For her, and many others, thinking in a visual and story-like way enhances the learning process, helping to recall specific facts and explanations.

Ireland is now part of a growing movement of “information visualizers”, some of whom have been commissioned to “live scribe” at academic conferences to provide more aesthetic recordings of the meeting. Others, meanwhile, have been employed by companies such as Disney to “visually play” with ideas for how they want projects to turn out.

For students wanting to make use of Ireland’s doodle technique, Louise Mayor, features editor at Physics World, explains in her accompanying article that in order for it to be successful, they must try it themselves and not rely on the visualizations of others.

“Everyone’s brain contains different memories and associations, so the best way to take advantage of these techniques is to do them yourself – because when you convert the information you’re trying to learn into images, associations and analogies, you are forced to relate them to the images and concepts already stored in your mind,” Mayor writes.

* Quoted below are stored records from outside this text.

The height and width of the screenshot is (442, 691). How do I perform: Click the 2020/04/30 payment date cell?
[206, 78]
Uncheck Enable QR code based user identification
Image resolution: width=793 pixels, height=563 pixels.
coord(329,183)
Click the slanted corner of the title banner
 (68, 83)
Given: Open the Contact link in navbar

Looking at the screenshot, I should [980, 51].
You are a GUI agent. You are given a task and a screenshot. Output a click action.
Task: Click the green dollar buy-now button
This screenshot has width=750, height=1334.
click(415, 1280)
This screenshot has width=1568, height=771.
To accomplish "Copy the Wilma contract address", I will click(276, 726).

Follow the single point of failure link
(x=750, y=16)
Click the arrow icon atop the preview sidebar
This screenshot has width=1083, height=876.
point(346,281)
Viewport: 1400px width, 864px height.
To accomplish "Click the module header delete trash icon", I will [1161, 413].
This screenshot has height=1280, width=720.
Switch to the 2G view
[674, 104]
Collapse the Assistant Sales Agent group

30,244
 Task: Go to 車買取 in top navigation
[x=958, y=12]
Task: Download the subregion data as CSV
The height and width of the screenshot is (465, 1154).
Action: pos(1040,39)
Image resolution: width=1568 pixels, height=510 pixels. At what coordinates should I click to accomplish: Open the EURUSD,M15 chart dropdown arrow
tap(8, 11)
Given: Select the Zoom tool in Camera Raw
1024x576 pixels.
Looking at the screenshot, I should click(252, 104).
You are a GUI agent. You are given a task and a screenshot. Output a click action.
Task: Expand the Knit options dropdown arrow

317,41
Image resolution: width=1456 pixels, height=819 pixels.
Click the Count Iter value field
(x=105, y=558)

Feynman would probably have been impressed by Ireland’s creation, he himself being an innovative educator who brought physics to life through his lectures.

In another article appearing in this special issue of Physics World, Robert P Crease, a professor in the department of philosophy at Stony Brook University, gives his opinion on why physicists still find Feynman's famous three-volume Lectures on Physics so useful more than half a century after they were published.

The strength of the Lectures, Crease writes, is their conceptual sophistication and ability to draw imaginative connections between topics in physics, which is exactly why undergraduates find them challenging, as they need to understand the topics first. It is for these reasons that Crease believes the Lectures actually turned out to be more useful for teachers.